These are some of the 500 images recently shown to rhesus monkeys while their brains were being monitored. None are meant to correspond to any real-world physical object, but the experimental results revealed certain cells in the object area of the brain that let us recognise up and down, and to grasp that those directions don't move, even if our body does. That's the conclusion of a new study by scientists at Johns Hopkins University, described in the latest issue of Current Biology. They showed the images to rhesus macaques, and found neurons in the brain that responded solely to "gravity-aligned scenes". In other words, those neurons responded to landscapes with a recognisable sense of up and down.
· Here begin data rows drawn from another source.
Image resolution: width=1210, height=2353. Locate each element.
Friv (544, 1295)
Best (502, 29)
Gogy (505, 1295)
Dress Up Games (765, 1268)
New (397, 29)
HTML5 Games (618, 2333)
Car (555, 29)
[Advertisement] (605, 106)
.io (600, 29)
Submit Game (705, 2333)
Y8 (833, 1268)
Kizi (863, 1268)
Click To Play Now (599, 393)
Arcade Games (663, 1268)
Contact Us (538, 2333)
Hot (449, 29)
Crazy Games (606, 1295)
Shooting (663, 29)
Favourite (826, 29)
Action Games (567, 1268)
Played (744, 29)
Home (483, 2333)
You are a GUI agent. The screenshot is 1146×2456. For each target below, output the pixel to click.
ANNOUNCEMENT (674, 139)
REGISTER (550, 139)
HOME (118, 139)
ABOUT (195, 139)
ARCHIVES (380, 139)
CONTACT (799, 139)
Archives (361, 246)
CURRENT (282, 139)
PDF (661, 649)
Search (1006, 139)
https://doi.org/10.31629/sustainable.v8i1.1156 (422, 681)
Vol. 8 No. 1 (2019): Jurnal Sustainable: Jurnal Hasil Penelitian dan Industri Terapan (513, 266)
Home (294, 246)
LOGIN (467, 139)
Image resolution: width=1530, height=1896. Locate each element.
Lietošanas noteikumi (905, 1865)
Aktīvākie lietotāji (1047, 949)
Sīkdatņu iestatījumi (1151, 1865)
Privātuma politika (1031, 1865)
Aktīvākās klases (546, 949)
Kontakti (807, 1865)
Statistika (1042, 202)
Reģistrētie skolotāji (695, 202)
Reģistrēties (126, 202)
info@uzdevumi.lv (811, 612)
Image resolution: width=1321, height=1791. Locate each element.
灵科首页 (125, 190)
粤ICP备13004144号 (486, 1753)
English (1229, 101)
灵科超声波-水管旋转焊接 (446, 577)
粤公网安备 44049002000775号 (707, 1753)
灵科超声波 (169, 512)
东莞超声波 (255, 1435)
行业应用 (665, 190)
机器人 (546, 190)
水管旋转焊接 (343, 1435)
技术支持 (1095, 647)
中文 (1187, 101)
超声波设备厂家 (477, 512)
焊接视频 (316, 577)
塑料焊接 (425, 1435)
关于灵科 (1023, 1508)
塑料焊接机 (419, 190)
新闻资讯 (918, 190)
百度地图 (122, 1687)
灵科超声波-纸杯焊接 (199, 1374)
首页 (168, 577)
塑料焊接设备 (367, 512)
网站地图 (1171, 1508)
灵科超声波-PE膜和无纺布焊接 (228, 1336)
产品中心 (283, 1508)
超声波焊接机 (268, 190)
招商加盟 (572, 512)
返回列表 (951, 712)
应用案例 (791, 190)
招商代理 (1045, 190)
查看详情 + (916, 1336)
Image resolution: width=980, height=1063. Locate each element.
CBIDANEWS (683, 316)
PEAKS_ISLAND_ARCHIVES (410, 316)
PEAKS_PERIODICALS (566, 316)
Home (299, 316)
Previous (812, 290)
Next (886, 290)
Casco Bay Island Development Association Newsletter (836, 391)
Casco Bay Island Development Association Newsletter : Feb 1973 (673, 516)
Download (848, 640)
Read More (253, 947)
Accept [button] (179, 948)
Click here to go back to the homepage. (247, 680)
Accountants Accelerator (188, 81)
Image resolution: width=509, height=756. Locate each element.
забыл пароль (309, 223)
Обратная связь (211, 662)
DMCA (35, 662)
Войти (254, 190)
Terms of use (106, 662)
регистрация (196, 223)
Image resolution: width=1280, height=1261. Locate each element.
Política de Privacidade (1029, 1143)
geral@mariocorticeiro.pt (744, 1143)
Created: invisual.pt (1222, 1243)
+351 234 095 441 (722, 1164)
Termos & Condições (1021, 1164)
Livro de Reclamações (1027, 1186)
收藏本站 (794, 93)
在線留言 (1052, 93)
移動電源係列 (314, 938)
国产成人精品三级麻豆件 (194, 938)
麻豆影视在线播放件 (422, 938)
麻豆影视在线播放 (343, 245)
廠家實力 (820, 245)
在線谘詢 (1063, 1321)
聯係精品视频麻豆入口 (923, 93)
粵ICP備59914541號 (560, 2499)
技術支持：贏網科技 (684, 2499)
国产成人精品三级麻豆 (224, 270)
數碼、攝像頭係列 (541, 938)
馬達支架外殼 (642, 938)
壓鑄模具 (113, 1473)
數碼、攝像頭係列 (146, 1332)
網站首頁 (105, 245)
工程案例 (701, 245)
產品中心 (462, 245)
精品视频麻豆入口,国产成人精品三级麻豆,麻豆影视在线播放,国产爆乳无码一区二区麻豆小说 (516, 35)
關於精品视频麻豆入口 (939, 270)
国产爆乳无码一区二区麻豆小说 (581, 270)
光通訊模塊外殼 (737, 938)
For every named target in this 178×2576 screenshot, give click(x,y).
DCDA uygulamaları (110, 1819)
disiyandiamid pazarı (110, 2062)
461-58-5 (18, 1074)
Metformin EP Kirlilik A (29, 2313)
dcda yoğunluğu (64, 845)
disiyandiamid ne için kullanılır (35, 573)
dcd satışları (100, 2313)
The rhesus macaque brain works similar to a human brain. The researchers had previously studied rhesus macaques and found cells that responded to large-scale shapes. This time, the scientists found cells that responded to a lot of different vague shapes: "large planes in the orientation range of ground surfaces under natural viewing conditions" for instance, or "planes in the orientation range of ceilings" or "edges in the orientation range of wall/floor/ceiling junctions".
These shapes did not look like any one object in particular, but they did look like different landscapes through which objects would move, as viewed from specific eye and head orientations. One object would look like a wall a subject had craned their head back to look at, or a floor and ceiling if a subject were leaning slightly on the wall.
The JHU scientists believe that these cells let us see the world as we move through it. They allow us to recognise that we, and not the world, are tilting when we lean forward to get out of our chairs. They let us dive for a falling object because — despite the world turning at an angle when we dive — we still know which way the falling object will move.